_Extract provided_

For both pretraining and fine-tuning, our dataloader requires two files:

 {
    "data": [
        {
            "wav": "/data/sls/audioset/data/audio/eval/_/_/--4gqARaEJE_0.000.flac",
            "labels": "/m/068hy,/m/07q6cd_,/m/0bt9lr,/m/0jbk"
        },
        {
            "wav": "/data/sls/audioset/data/audio/eval/_/_/--BfvyPmVMo_20.000.flac",
            "labels": "/m/03l9g"
        },
      // ... many audio files
        {
            "wav": "/data/sls/audioset/data/audio/eval/_/0/-0BIyqJj9ZU_30.000.flac",
            "labels": "/m/07rgt08,/m/07sq110,/t/dd00001"
        }
    ]
}
index,mid,display_name
0,/m/07rwj00,"dog"
1,/m/07rwj01,"rooster"
2,/m/07rwj02,"pig"
...

Examples: we provide our script to prepare data for a set of datasets.

Self-Supervised Pretraining

Reproduce our experiments

The pretraining scripts are in src/pretrain/, we provide scripts to pretrain tiny/base and patch-based/frame-based AST model. The one we use for our main model in the paper is src/pretrain/run_mask_patch.sh. The scripts were tested on 4 GTX TITAN GPUs with 12GB memory. Please prepare the data as mentioned in Data Preparation.

_Exercise requirements_
**a)** Answer the following from the extract on audio data preparation and pretraining:
(i) How many files does the dataloader require for pretraining and fine-tuning?
(ii) Which script was used for the main model in the paper?
(iii) On what hardware were the scripts tested?
**b)** Copy the stretch of the extract on audio data preparation and pretraining from "Reproduce our experiments" through "in Data Preparation.".
**c)** Proceed with the extract on audio data preparation and pretraining, continuing after its final sentence.

_Extracted entries_
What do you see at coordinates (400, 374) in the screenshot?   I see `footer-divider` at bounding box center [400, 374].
==
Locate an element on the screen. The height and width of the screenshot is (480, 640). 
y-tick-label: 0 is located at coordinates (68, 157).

_Answers_
**a)**
(i) Two files.
(ii) src/pretrain/run_mask_patch.sh.
(iii) Four GTX TITAN GPUs with 12GB memory.

**b)**
Reproduce our experiments

The pretraining scripts are in src/pretrain/, we provide scripts to pretrain tiny/base and patch-based/frame-based AST model. The one we use for our main model in the paper is src/pretrain/run_mask_patch.sh. The scripts were tested on 4 GTX TITAN GPUs with 12GB memory. Please prepare the data as mentioned in Data Preparation.

**c)**
Pretrain on custom dataset

First, prepare the data files (the json and csv file) as described in Data Preparation.
Second, modify our pretraining scripts are in src/pretrain/. Unless you have a resource constraint, it is always better to pretrain a base model than a tiny/small model. If your downstream task is speech, we suggest to train a frame-based SSAST (i.e., follow run_mask_frame.sh), if the downstream task is audio, we suggest to train a patch-based SSAST (i.e., follow run_mask_patch.sh). It is good to train and compare both.

From src/pretrain/run_mask_{frame,patch}.sh, basically, the only things need to be changed are the data part.

# your data json files
tr_data=/data/sls/scratch/yuangong/sslast2/src/prep_data/audioset_librispeech.json
te_data=/data/sls/scratch/yuangong/audioset/datafiles/eval_data.json
# normalization stats, the mean and std of the entire dataset.
# if the custom dataset is also speech/audio, it is fine to use the same norm stats with us.
# check https://github.com/YuanGongND/ast/blob/master/src/get_norm_stats.py
dataset_mean=-4.2677393
dataset_std=4.5689974
# audio length in frames, dataloader cut/pad all audios to this length
target_length=1024
# the number of frequency bins of your spectrogram.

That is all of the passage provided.